Could you write out every line of the items below word for word, leaving the pictures out?

(Stored records)
============
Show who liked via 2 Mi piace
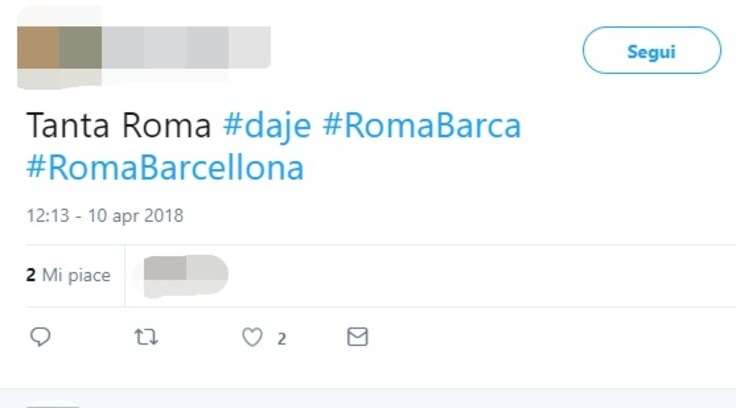Image resolution: width=736 pixels, height=408 pixels. [x=69, y=275]
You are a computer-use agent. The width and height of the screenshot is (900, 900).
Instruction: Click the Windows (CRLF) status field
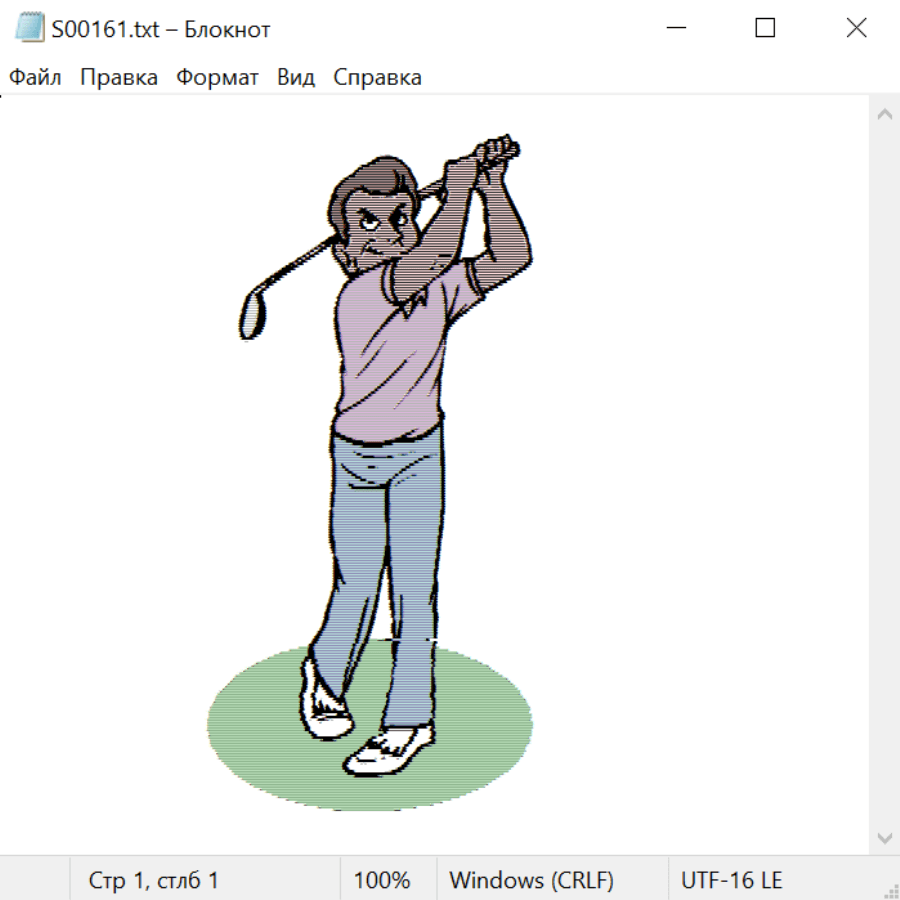[x=531, y=880]
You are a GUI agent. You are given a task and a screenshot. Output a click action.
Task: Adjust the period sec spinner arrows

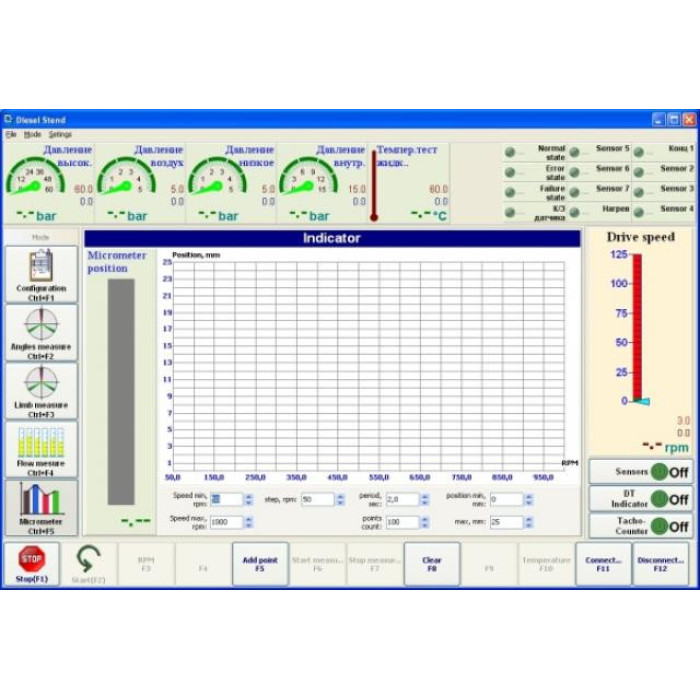point(425,499)
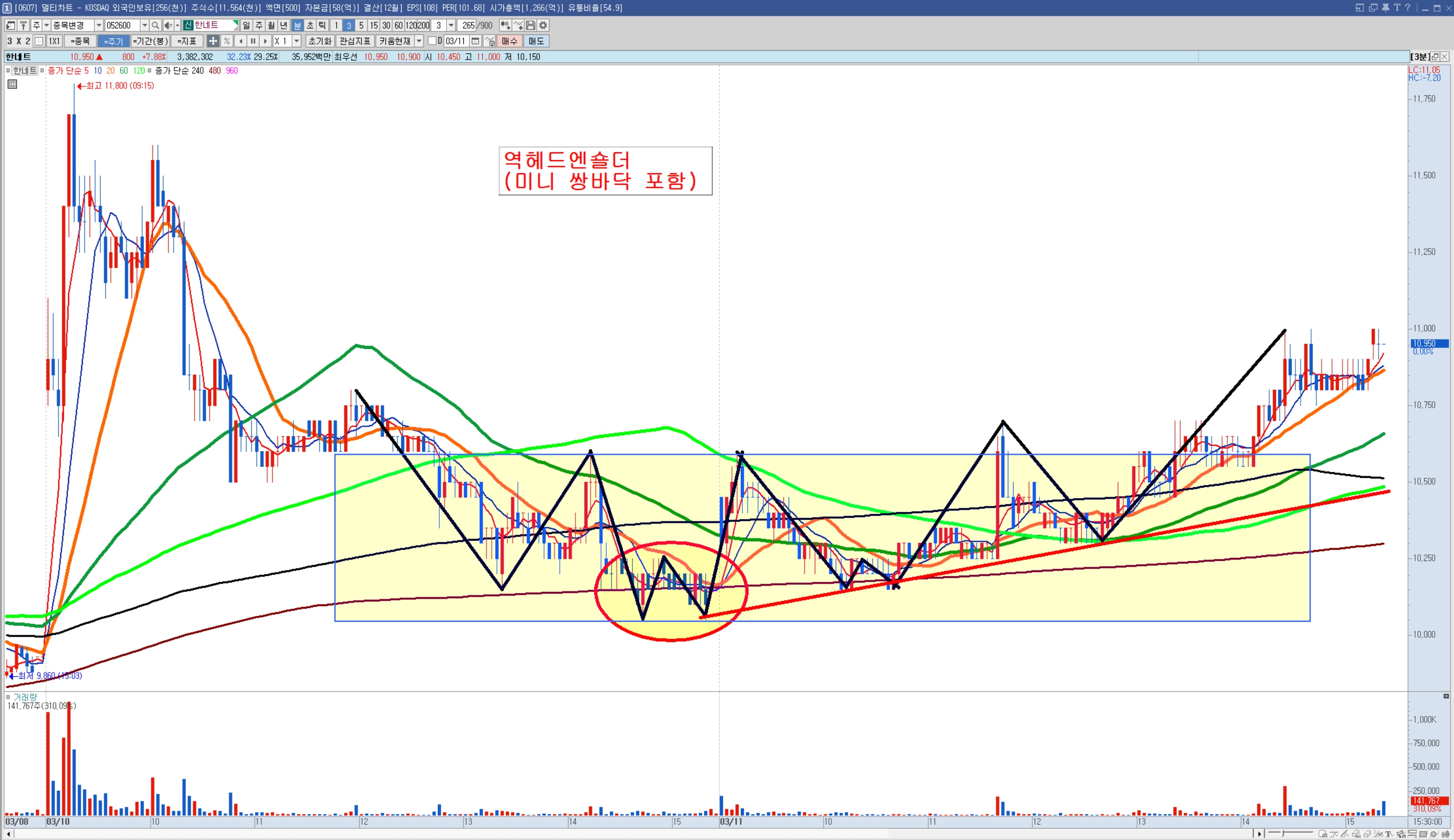
Task: Toggle the D date checkbox
Action: click(431, 41)
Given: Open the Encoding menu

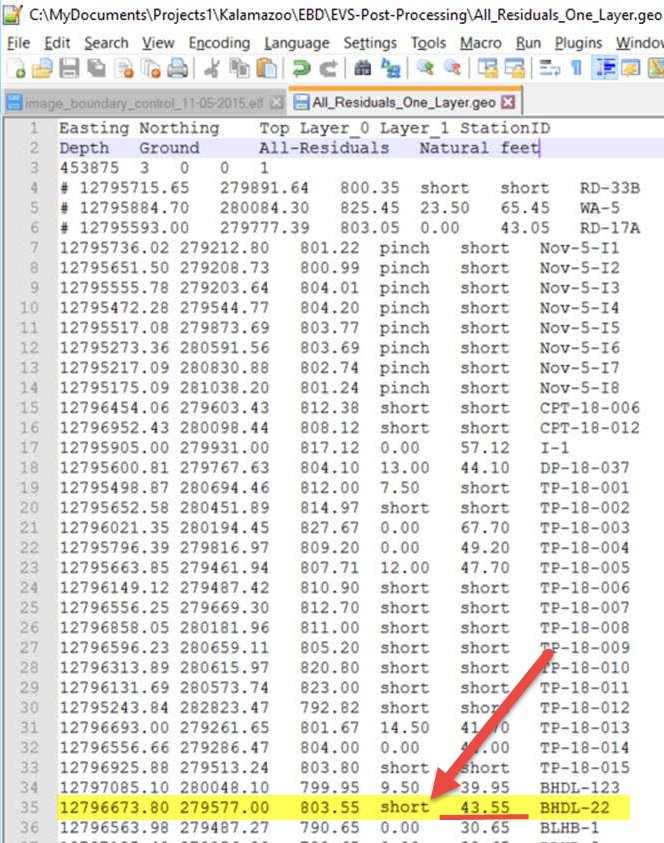Looking at the screenshot, I should pos(219,43).
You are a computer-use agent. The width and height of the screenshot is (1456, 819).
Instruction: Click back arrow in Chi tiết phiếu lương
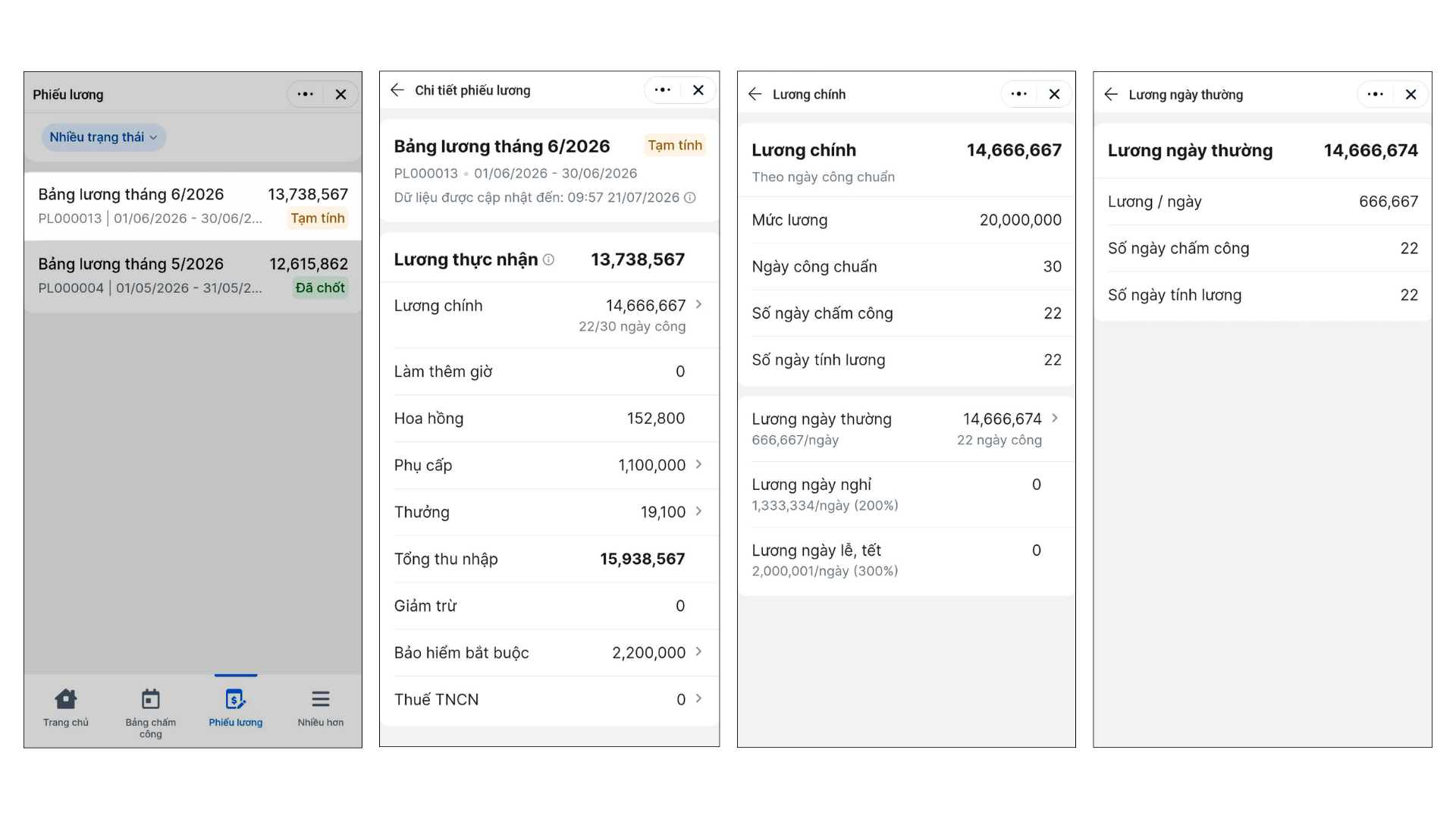click(x=397, y=90)
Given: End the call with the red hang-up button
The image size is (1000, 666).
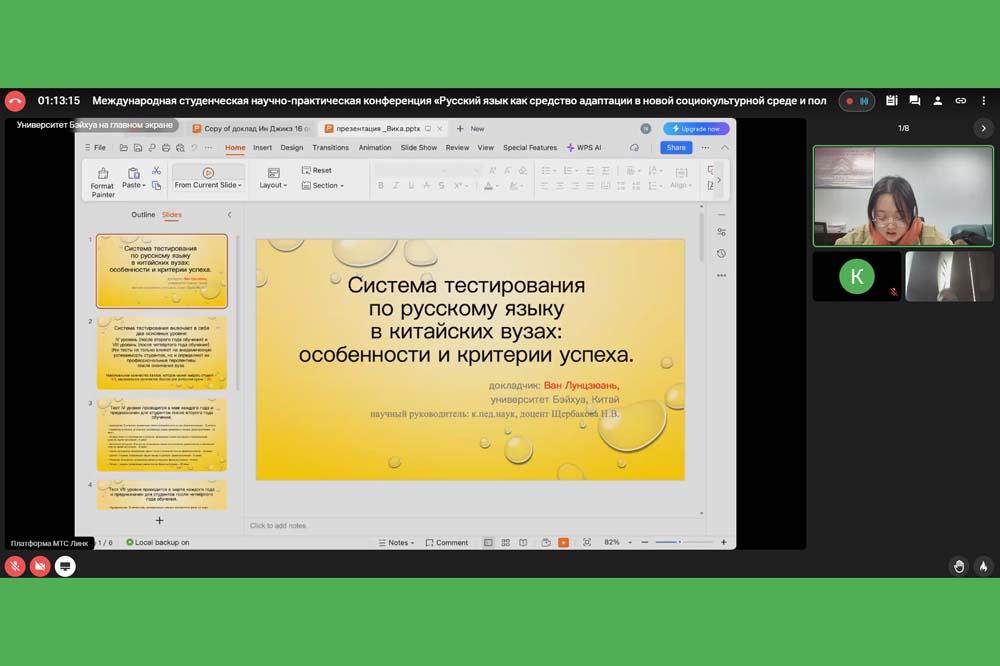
============
# Solution for this task
Show who liked via 2 Mi piace
Image resolution: width=736 pixels, height=408 pixels. [x=69, y=275]
You are a computer-use agent. The width and height of the screenshot is (900, 900).
Instruction: Click the Windows (CRLF) status field
[x=531, y=880]
You are a GUI agent. You are given a task and a screenshot. Output a click action.
Task: Adjust the period sec spinner arrows

point(425,499)
Task: Toggle the D date checkbox
Action: click(431, 41)
Given: Open the Encoding menu

Looking at the screenshot, I should pos(219,43).
You are a computer-use agent. The width and height of the screenshot is (1456, 819).
Instruction: Click back arrow in Chi tiết phiếu lương
click(x=397, y=90)
Given: End the call with the red hang-up button
The image size is (1000, 666).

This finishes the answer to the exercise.